Spotted an announcement on Techcrunch that video/media search company Pixsy has signed a deal and launched a media search site for Lastminute.com. The site is Lastminute branded but Pixsy hosted. Duncan Riley at Techcrunch describes the deal as providing the following
The new service will allow users to search millions of travel photos and videos while simultaneously shopping for travel services.
It is easy to see the media search part in action. Just a matter of typing a destination and videos are presented. However, while I am a fan of efforts to bring more media into the online travel retail experience, I do not think this implementation or product is that valuable to consumers or meets the hype.

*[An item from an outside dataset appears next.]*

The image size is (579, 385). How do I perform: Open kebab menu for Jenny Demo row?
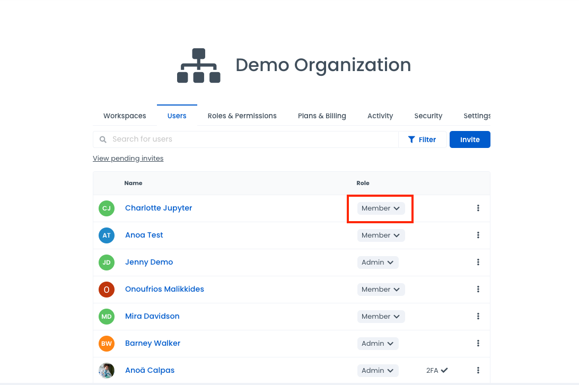click(x=478, y=263)
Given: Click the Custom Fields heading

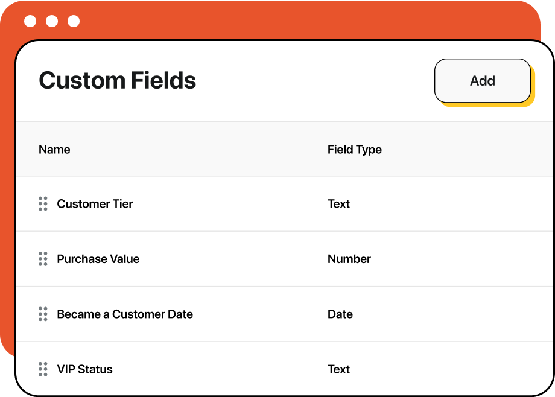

Firstly I found the quality of media available to be mixed at best and poor at worst. A search of Sydney had some interesting media like a series of photos from one contributor from the local zoo but also contained photos of random people at random events. Relevance is always hard in a UGC environment so this can be forgiven.

What is very dangerous from Lastminute's perspective is that if you click on an image/video/media item the browser opens a new window at the location of the media contributor. This means that Lastminute is referring customers to media sites that it has not reviewed and has no control over. So in the case of a photo of a Kangaroo submitted by contributor Richard Ward I ended up at a media hosting site called Smug Mug another photo sent me to a site called ViewImages. Even though these two sites appear to only have kosher content (ie no porn, no violence) I would always advise against a system that sends customers to a UGC images site that I did not have complete control over. There seems to be a limit to the media providers but they include YouTube and DailyMotion so this is not much of a control.

Secondly the link between the images/media served at the Lastminute booking process is tenuous. I have put two screen shots below to highlight this.

Shot 1 - Other that the Lastmintue frames around the Pixsy search results the only integration is a link next to the search box. There is no integration with an individual image.


Shot 2 - should a customer actually click on this link they are sent to a Lastminute generic search results page. In this example of Sydney the list appears to be a random collection of hotels and generic links to top level pages like flights or holidays. It is not an integrated experience.


This is not compelling an unlikely to drive any booking activity.

The Techcrunch general Pixsy profile is here.